|About this Abstract
||Materials Science & Technology 2020
||Phase Transformations in Additively Manufactured Materials
||Phase Field Simulations of Cellular-to-Dendritic Transition under Additive Manufacturing Conditions
||Younggil Song, Steve DeWitt, Bala Radhakrishnan, John A. Turner
|On-Site Speaker (Planned)
Columnar dendritic microstructures are often observed during solidification of structural alloys under additive manufacturing conditions. We present large scale, high-resolution, three-dimensional, phase field simulations of the evolution of an initially flat solid-liquid interface into a cellular structure, growth competition between cells, and the initiation of the cellular to dendritic transformation (CDT) in a ternary Ni-Fe-Nb alloy that serves as a surrogate for the nickel-base superalloy 718. The simulations capture the effect of the temperature gradient and the solid-liquid interface velocity on the critical cell spacing above which CDT occurs.
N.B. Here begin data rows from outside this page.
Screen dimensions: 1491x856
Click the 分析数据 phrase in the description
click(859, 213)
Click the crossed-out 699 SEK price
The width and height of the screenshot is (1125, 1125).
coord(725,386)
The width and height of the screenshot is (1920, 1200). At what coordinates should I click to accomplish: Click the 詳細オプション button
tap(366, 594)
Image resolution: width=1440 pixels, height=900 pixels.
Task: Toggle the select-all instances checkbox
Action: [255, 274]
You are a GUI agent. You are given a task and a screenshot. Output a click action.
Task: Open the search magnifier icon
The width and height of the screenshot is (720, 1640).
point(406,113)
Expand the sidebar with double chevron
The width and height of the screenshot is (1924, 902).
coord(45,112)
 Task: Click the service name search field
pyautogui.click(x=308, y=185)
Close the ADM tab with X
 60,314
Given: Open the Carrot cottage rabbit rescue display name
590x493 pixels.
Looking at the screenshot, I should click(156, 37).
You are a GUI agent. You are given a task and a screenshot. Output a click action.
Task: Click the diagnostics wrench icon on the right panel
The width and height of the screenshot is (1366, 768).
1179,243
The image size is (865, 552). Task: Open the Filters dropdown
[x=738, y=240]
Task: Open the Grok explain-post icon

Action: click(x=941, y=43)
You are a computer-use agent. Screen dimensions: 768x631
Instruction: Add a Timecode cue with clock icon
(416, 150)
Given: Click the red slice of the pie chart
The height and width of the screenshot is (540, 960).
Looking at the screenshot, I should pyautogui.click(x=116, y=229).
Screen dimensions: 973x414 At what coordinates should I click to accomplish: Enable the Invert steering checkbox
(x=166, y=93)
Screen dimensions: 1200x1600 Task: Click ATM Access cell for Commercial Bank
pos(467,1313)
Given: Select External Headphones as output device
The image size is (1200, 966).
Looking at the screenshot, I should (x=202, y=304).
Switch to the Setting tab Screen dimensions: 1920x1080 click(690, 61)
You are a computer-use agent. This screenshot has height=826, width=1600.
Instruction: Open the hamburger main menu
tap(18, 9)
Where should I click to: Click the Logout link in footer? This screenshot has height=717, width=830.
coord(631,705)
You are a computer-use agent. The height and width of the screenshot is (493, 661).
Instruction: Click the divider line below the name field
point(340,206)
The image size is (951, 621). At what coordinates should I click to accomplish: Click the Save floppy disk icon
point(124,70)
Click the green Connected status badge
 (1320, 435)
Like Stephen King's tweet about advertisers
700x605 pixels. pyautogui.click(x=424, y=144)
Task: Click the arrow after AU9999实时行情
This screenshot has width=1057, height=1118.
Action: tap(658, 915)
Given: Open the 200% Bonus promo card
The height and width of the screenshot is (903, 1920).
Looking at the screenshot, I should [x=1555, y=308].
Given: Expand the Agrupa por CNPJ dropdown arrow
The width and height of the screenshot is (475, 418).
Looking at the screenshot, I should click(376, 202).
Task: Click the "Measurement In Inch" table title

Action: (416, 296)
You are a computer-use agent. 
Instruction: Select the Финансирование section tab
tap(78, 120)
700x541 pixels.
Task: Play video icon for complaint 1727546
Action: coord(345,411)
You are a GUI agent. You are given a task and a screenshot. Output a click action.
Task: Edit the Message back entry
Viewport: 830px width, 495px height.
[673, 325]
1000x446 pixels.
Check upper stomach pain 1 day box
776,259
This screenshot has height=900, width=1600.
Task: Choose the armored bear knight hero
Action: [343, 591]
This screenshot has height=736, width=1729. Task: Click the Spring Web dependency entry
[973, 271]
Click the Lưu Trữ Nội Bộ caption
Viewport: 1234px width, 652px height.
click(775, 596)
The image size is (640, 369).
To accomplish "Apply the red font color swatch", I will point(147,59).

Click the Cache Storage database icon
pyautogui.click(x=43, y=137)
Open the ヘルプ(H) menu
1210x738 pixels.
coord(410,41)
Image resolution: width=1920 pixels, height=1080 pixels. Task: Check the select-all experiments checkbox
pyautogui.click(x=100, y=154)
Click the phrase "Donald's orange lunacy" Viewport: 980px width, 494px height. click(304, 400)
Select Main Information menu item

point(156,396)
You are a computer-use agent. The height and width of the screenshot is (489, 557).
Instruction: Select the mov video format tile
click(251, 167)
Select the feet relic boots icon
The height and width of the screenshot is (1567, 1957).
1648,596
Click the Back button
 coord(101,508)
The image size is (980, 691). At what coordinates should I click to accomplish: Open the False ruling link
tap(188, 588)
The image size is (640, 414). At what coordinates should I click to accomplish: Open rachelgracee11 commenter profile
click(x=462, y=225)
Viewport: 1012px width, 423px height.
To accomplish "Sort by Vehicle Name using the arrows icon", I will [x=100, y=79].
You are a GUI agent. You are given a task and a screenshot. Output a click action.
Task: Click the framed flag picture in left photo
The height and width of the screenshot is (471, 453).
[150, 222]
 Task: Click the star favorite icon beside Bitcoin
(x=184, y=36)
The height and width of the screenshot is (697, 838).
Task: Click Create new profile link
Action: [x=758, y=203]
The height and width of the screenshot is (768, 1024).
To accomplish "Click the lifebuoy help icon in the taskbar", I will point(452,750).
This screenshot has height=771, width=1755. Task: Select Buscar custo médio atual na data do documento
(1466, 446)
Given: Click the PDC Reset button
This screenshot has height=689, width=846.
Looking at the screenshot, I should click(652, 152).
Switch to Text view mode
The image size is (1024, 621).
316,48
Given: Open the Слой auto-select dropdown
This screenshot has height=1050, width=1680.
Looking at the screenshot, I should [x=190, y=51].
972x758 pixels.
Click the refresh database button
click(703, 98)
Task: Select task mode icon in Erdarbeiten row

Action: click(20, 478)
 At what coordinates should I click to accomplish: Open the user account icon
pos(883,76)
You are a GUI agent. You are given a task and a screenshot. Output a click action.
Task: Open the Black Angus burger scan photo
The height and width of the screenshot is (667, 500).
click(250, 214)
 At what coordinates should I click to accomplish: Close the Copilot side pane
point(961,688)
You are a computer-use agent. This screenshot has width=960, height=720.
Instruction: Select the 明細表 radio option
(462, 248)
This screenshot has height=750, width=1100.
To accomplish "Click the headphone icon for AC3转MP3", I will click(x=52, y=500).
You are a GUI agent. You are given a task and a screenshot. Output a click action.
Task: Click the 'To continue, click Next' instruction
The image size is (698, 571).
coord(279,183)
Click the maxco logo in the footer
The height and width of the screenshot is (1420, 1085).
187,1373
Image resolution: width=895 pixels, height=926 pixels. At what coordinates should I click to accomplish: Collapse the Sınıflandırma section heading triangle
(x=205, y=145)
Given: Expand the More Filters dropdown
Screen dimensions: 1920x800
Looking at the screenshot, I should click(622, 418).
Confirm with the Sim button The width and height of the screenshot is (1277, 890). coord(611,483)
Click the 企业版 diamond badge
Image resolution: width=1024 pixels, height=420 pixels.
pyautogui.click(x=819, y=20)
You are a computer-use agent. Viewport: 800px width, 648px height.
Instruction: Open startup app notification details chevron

The mechanism by which the dendritic sidebranches emerge and grow will be examined through characterization of the evolution of the cell morphology and the solute concentration fields at the vicinity of the cell tip. Research performed at ORNL under contract DE-AC05-00OR22725 and supported by the Department of Energy’s Exascale Computing Project and the Oak Ridge Leadership Class Computing Facilities.